Title: Meta-analysis identifies four new loci associated with testicular germ cell tumor.
Authors: Chung, Charles C; Kanetsky, Peter A; Wang, Zhaoming; Hildebrandt, Michelle A T; Koster, Roelof; Skotheim, Rolf I; Kratz, Christian P; Turnbull, Clare; Cortessis, Victoria K; Bakken, Anne C; Bishop, D Timothy; Cook, Michael B; Erickson, R Loren; Fosså, Sophie D; Jacobs, Kevin B; Korde, Larissa A; Kraggerud, Sigrid M; Lothe, Ragnhild A; Loud, Jennifer T; Rahman, Nazneen; Skinner, Eila C; Thomas, Duncan C; Wu, Xifeng; Yeager, Meredith; Schumacher, Fredrick R; Greene, Mark H; Schwartz, Stephen M; McGlynn, Katherine A; Chanock, Stephen J; Nathanson, Katherine L
Published In Nat Genet, (2013 Jun)
Abstract: We conducted a meta-analysis to identify new susceptibility loci for testicular germ cell tumor (TGCT).

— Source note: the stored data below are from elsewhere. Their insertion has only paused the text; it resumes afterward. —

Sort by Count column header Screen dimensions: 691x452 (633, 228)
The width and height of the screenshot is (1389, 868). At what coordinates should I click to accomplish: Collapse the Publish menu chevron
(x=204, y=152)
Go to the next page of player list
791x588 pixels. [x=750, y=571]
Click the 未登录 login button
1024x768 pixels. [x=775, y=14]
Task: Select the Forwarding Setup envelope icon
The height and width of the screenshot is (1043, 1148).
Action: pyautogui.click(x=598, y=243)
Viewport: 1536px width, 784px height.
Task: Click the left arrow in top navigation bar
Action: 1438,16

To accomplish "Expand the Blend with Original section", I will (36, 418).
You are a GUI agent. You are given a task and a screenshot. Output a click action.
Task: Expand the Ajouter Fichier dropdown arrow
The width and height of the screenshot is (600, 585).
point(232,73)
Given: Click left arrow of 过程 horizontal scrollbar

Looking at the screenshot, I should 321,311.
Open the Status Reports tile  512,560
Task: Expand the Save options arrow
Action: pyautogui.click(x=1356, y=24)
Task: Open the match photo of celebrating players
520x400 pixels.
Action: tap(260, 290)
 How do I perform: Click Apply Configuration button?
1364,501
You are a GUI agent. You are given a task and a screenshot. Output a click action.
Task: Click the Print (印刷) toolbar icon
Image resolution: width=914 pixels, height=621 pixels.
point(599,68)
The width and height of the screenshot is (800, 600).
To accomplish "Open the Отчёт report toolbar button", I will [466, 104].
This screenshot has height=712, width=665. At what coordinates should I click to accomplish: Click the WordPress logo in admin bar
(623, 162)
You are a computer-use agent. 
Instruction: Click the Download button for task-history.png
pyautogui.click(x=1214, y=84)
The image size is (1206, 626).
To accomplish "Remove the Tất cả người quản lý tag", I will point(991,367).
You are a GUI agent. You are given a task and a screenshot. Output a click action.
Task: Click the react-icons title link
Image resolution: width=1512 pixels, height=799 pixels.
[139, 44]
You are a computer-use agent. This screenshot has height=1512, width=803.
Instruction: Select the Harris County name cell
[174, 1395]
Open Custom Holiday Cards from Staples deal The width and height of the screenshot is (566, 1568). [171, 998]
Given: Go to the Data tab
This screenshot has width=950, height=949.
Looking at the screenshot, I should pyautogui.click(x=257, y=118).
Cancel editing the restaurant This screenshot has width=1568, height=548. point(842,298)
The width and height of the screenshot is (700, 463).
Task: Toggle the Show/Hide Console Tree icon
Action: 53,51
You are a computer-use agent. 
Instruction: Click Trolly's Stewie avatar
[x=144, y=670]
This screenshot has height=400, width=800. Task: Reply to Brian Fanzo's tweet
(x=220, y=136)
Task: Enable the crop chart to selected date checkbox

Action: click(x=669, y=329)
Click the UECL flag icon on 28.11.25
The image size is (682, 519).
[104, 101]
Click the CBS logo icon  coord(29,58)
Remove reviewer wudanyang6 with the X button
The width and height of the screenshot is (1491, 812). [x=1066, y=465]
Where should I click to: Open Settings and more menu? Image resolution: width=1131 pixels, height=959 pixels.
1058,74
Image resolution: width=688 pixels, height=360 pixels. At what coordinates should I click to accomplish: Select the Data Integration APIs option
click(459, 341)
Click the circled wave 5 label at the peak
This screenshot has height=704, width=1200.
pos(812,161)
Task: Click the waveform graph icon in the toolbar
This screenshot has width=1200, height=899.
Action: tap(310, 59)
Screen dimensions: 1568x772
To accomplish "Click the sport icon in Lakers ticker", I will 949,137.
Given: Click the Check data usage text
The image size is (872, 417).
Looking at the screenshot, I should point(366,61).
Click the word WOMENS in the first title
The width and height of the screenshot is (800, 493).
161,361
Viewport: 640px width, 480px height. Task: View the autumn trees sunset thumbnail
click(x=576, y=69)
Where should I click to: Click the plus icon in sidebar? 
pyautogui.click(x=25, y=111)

In the discovery phase, we analyzed 931 affected individuals and 1,975 controls from 3 genome-wide association studies (GWAS). We conducted replication in 6 independent sample sets comprising 3,211 affected individuals and 7,591 controls. In the combined analysis, risk of TGCT was significantly associated with markers at four previously unreported loci: 4q22.2 in HPGDS (per-allele odds ratio (OR) = 1.19, 95% confidence interval (CI) = 1.12-1.26; P = 1.11 × 10(-8)), 7p22.3 in MAD1L1 (OR = 1.21, 95% CI = 1.14-1.29; P = 5.59 × 10(-9)), 16q22.3 in RFWD3 (OR = 1.26, 95% CI = 1.18-1.34; P = 5.15 × 10(-12)) and 17q22 (rs9905704: OR = 1.27, 95% CI = 1.18-1.33; P = 4.32 × 10(-13) and rs7221274: OR = 1.20, 95% CI = 1.12-1.28; P = 4.04 × 10(-9)), a locus that includes TEX14, RAD51C and PPM1E. These new TGCT susceptibility loci contain biologically plausible genes encoding proteins important for male germ cell development, chromosomal segregation and the DNA damage response.
PubMed ID: 23666239
MeSH Terms: Algorithms; Case-Control Studies; Chromosomes, Human; Genetic Loci; Genetic Predisposition to Disease; Genome-Wide Association Study; Humans; Linkage Disequilibrium; Male; Models, Genetic; Neoplasms, Germ Cell and Embryonal/genetics*; Polymorphism, Single Nucleotide; Risk Factors; Testicular Neoplasms/genetics*